Compliant off-chip interconnects have both in-plane and out-of-plane compliance and are able to accommodate the differential deflection between the die and the substrate or between the substrate and the board, and thus can enhance overall reliability and life of a microelectronic system. A TriDelta compliant interconnect is being pursued at Georgia Tech as an alternate die-to-substrate or substrate-to-board interconnect. It is found that any geometry improvement that enhances the mechanical compliance will also adversely affect the electrical performance. Thus, the design of a compliant interconnect is a tradeoff between the mechanical and electrical performances. In this paper, we examine eight design variables to balance mechanical and electrical performance metrics of a TriDelta interconnect. These design variables are appropriately reduced to four and normalized. The method of normalization not only reduces the number of the design variables but also makes the response surfaces scalable with footprint size.
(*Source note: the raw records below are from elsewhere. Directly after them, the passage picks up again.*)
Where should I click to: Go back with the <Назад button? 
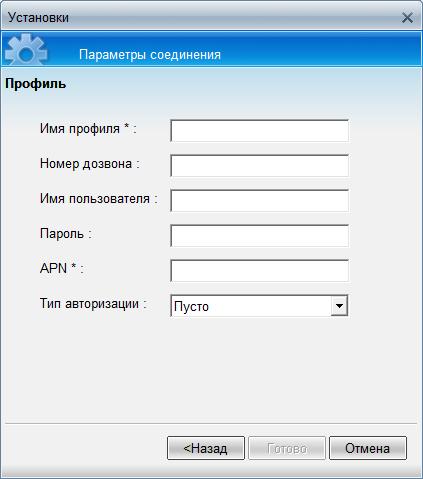206,448
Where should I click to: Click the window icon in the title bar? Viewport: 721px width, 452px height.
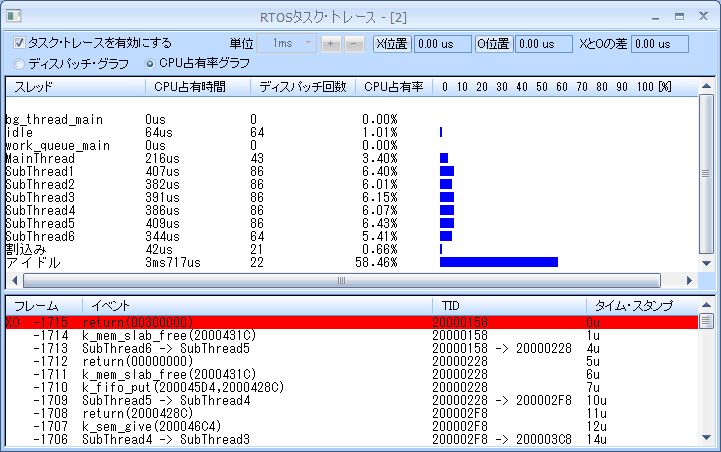14,16

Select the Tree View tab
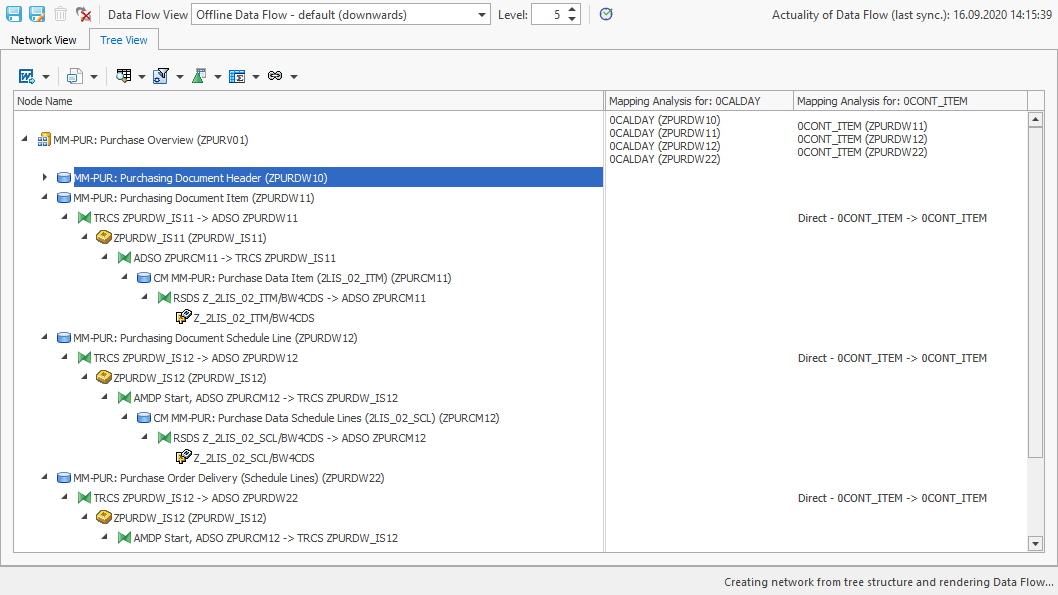pos(123,40)
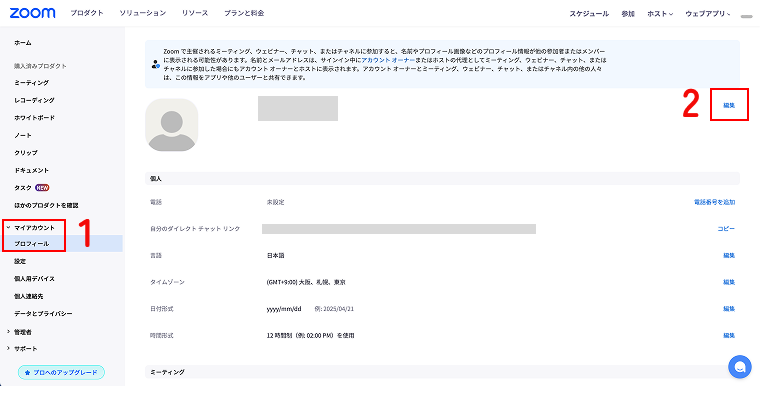Click 編集 next to the profile name
Viewport: 760px width, 400px height.
point(729,105)
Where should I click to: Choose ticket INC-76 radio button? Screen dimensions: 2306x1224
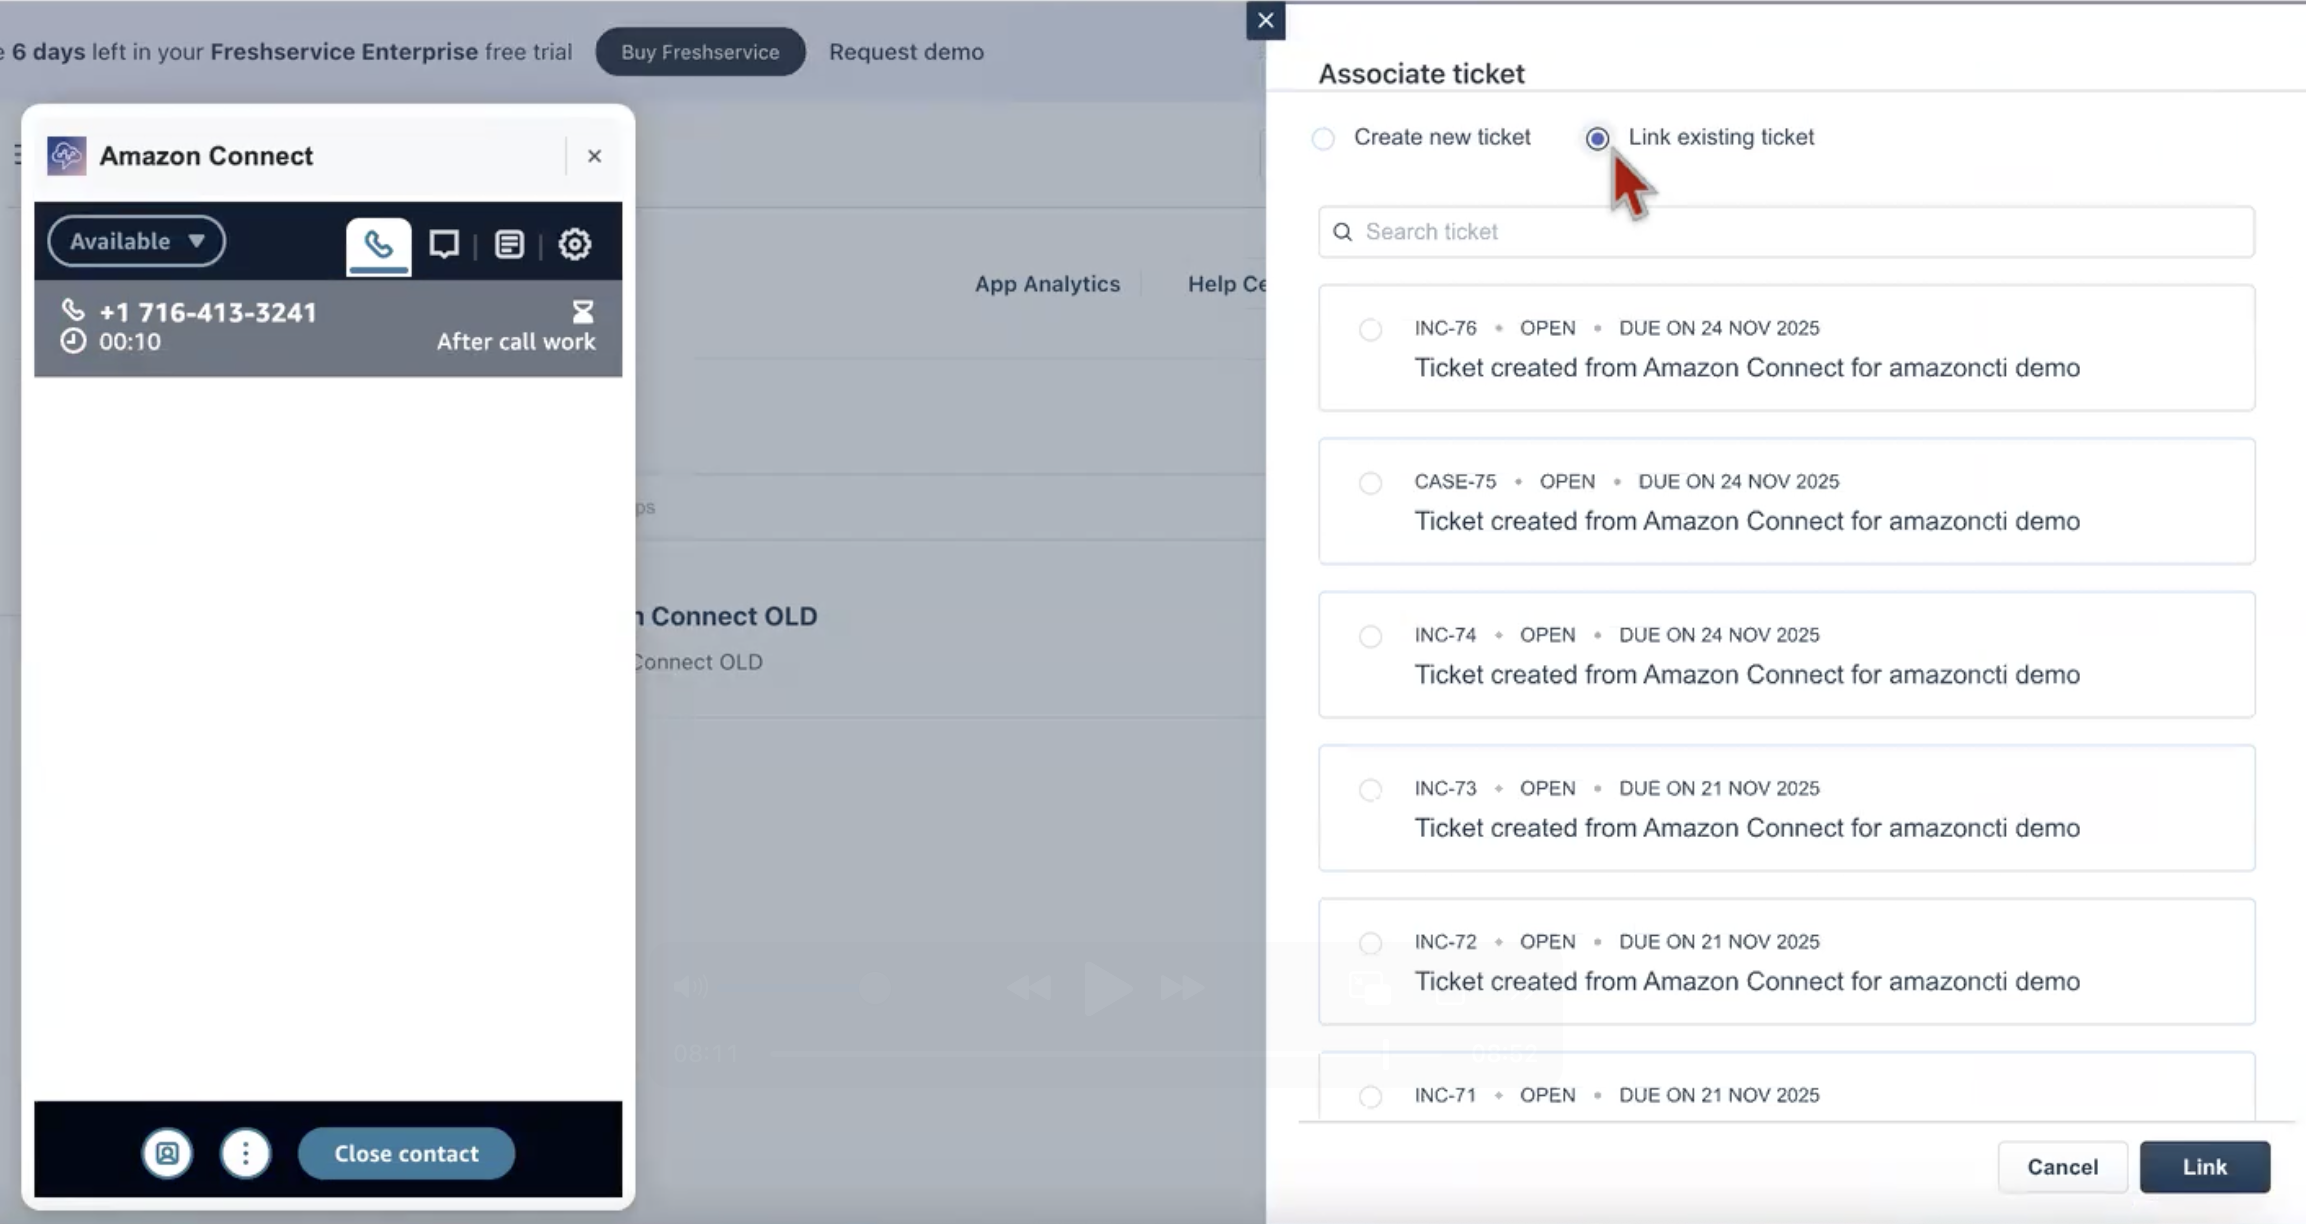point(1370,329)
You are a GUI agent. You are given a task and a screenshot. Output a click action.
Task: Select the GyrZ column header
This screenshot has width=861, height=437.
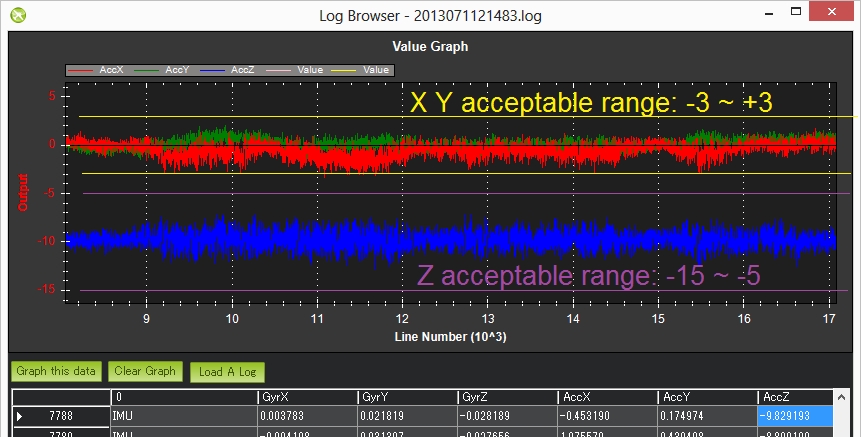(x=506, y=397)
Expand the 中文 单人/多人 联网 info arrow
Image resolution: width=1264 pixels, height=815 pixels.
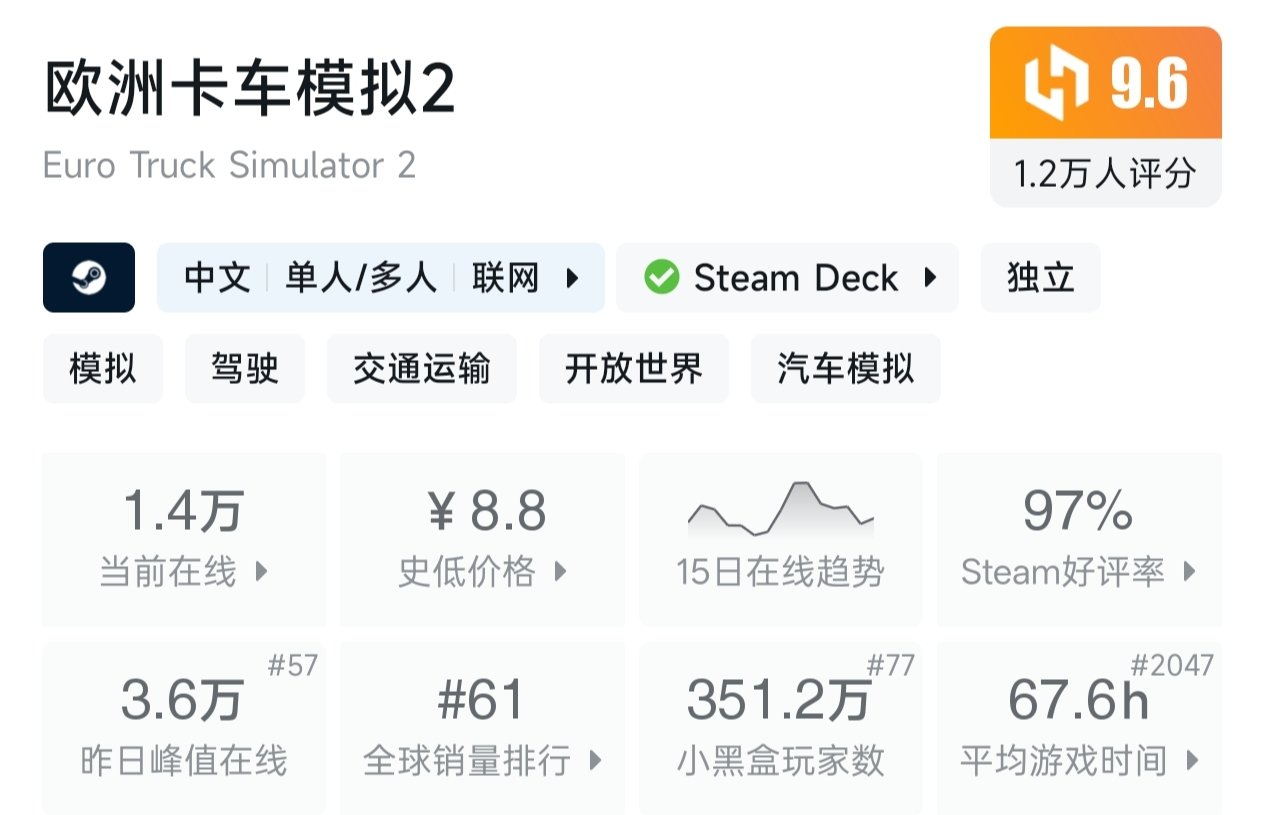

The response surfaces are constructed for electrical resistance, inductance, and the von Mises strains using the central composite inscribed design points. The method of global criterion is used to scalarize this multiobjective optimization problem, and an optimization has been done using specified design and processing constraints as well as the ranges of the design variables. Based on the optimization results, it is seen that the TriDelta compliant interconnect geometry can be designed to meet all of the electrical, mechanical, and fabrication requirements. The developed methodology is applicable to a wide range of other compliant interconnects beyond what is presented in this paper.